Stored items:

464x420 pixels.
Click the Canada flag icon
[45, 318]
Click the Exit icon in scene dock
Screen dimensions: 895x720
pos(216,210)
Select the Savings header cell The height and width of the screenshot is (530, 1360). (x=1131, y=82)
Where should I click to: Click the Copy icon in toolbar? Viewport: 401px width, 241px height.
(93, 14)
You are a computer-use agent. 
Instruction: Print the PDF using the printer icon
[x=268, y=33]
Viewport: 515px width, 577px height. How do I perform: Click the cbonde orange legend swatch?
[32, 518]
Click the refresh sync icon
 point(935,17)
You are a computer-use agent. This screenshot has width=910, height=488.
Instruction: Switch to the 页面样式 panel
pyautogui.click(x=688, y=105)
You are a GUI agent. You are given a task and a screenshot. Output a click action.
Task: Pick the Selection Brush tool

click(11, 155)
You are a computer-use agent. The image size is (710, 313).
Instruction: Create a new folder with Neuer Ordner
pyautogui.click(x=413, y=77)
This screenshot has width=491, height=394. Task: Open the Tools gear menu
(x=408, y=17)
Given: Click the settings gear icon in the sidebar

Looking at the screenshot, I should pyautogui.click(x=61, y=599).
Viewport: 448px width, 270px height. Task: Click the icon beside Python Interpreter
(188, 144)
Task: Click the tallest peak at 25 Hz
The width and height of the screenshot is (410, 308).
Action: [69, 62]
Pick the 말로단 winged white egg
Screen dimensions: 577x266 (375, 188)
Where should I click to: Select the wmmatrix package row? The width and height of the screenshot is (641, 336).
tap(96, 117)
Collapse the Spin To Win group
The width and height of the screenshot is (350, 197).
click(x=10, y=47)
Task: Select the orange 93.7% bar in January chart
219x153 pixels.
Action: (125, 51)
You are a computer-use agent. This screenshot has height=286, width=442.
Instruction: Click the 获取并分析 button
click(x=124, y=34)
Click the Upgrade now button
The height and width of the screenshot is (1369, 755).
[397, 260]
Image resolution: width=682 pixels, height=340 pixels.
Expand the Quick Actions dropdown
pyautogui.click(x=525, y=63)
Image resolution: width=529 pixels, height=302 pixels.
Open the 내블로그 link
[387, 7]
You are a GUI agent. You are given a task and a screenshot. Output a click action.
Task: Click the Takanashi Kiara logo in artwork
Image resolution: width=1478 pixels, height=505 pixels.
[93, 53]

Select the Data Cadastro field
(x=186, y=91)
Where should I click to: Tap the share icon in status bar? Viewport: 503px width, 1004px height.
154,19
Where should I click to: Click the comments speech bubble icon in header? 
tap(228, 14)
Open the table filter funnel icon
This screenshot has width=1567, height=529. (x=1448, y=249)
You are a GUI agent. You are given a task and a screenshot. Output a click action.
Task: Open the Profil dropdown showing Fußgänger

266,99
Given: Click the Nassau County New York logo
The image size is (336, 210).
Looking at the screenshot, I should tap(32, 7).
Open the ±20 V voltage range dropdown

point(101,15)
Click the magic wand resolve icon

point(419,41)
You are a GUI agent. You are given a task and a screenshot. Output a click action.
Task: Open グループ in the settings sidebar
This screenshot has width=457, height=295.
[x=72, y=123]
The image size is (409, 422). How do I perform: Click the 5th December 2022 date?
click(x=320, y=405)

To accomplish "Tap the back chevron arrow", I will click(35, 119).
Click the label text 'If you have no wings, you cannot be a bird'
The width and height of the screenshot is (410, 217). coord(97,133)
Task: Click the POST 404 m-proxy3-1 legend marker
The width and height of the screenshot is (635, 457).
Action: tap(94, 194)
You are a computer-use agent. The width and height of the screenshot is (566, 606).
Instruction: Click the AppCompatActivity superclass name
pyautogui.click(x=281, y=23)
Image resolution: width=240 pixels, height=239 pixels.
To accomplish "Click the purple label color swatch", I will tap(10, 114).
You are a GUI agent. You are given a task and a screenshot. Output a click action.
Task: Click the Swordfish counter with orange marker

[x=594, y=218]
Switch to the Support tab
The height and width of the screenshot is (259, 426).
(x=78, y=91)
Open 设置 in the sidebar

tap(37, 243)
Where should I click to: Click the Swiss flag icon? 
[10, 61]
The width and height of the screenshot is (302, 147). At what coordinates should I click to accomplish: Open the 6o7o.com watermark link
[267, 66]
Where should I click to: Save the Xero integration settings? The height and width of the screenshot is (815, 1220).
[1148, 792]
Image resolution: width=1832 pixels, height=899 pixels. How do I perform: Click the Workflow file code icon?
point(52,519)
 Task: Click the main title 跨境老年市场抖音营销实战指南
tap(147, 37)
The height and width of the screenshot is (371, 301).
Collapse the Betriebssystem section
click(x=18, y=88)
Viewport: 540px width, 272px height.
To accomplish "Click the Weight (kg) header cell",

### Exercise goal
Transcribe the records exactly as they appear.

### Solved exercise
464x420 pixels.
Click the Canada flag icon
[45, 318]
Click the Exit icon in scene dock
Screen dimensions: 895x720
pos(216,210)
Select the Savings header cell The height and width of the screenshot is (530, 1360). (x=1131, y=82)
Where should I click to: Click the Copy icon in toolbar? Viewport: 401px width, 241px height.
(93, 14)
You are a computer-use agent. 
Instruction: Print the PDF using the printer icon
[x=268, y=33]
Viewport: 515px width, 577px height. How do I perform: Click the cbonde orange legend swatch?
[32, 518]
Click the refresh sync icon
 point(935,17)
You are a computer-use agent. This screenshot has width=910, height=488.
Instruction: Switch to the 页面样式 panel
pyautogui.click(x=688, y=105)
You are a GUI agent. You are given a task and a screenshot. Output a click action.
Task: Pick the Selection Brush tool

click(11, 155)
You are a computer-use agent. The image size is (710, 313).
Instruction: Create a new folder with Neuer Ordner
pyautogui.click(x=413, y=77)
This screenshot has width=491, height=394. Task: Open the Tools gear menu
(x=408, y=17)
Given: Click the settings gear icon in the sidebar

Looking at the screenshot, I should pyautogui.click(x=61, y=599).
Viewport: 448px width, 270px height. Task: Click the icon beside Python Interpreter
(188, 144)
Task: Click the tallest peak at 25 Hz
The width and height of the screenshot is (410, 308).
Action: [69, 62]
Pick the 말로단 winged white egg
Screen dimensions: 577x266 (375, 188)
Where should I click to: Select the wmmatrix package row? The width and height of the screenshot is (641, 336).
tap(96, 117)
Collapse the Spin To Win group
The width and height of the screenshot is (350, 197).
click(x=10, y=47)
Task: Select the orange 93.7% bar in January chart
219x153 pixels.
Action: (125, 51)
You are a computer-use agent. This screenshot has height=286, width=442.
Instruction: Click the 获取并分析 button
click(x=124, y=34)
Click the Upgrade now button
The height and width of the screenshot is (1369, 755).
[397, 260]
Image resolution: width=682 pixels, height=340 pixels.
Expand the Quick Actions dropdown
pyautogui.click(x=525, y=63)
Image resolution: width=529 pixels, height=302 pixels.
Open the 내블로그 link
[387, 7]
You are a GUI agent. You are given a task and a screenshot. Output a click action.
Task: Click the Takanashi Kiara logo in artwork
Image resolution: width=1478 pixels, height=505 pixels.
[93, 53]

Select the Data Cadastro field
(x=186, y=91)
Where should I click to: Tap the share icon in status bar? Viewport: 503px width, 1004px height.
154,19
Where should I click to: Click the comments speech bubble icon in header? 
tap(228, 14)
Open the table filter funnel icon
This screenshot has width=1567, height=529. (x=1448, y=249)
You are a GUI agent. You are given a task and a screenshot. Output a click action.
Task: Open the Profil dropdown showing Fußgänger

266,99
Given: Click the Nassau County New York logo
The image size is (336, 210).
Looking at the screenshot, I should tap(32, 7).
Open the ±20 V voltage range dropdown

point(101,15)
Click the magic wand resolve icon

point(419,41)
You are a GUI agent. You are given a task and a screenshot. Output a click action.
Task: Open グループ in the settings sidebar
This screenshot has width=457, height=295.
[x=72, y=123]
The image size is (409, 422). How do I perform: Click the 5th December 2022 date?
click(x=320, y=405)

To accomplish "Tap the back chevron arrow", I will click(35, 119).
Click the label text 'If you have no wings, you cannot be a bird'
The width and height of the screenshot is (410, 217). coord(97,133)
Task: Click the POST 404 m-proxy3-1 legend marker
The width and height of the screenshot is (635, 457).
Action: tap(94, 194)
You are a computer-use agent. The width and height of the screenshot is (566, 606).
Instruction: Click the AppCompatActivity superclass name
pyautogui.click(x=281, y=23)
Image resolution: width=240 pixels, height=239 pixels.
To accomplish "Click the purple label color swatch", I will tap(10, 114).
You are a GUI agent. You are given a task and a screenshot. Output a click action.
Task: Click the Swordfish counter with orange marker

[x=594, y=218]
Switch to the Support tab
The height and width of the screenshot is (259, 426).
(x=78, y=91)
Open 设置 in the sidebar

tap(37, 243)
Where should I click to: Click the Swiss flag icon? 
[10, 61]
The width and height of the screenshot is (302, 147). At what coordinates should I click to accomplish: Open the 6o7o.com watermark link
[267, 66]
Where should I click to: Save the Xero integration settings? The height and width of the screenshot is (815, 1220).
[1148, 792]
Image resolution: width=1832 pixels, height=899 pixels. How do I perform: Click the Workflow file code icon?
point(52,519)
 Task: Click the main title 跨境老年市场抖音营销实战指南
tap(147, 37)
The height and width of the screenshot is (371, 301).
Collapse the Betriebssystem section
click(x=18, y=88)
Viewport: 540px width, 272px height.
To accomplish "Click the Weight (kg) header cell",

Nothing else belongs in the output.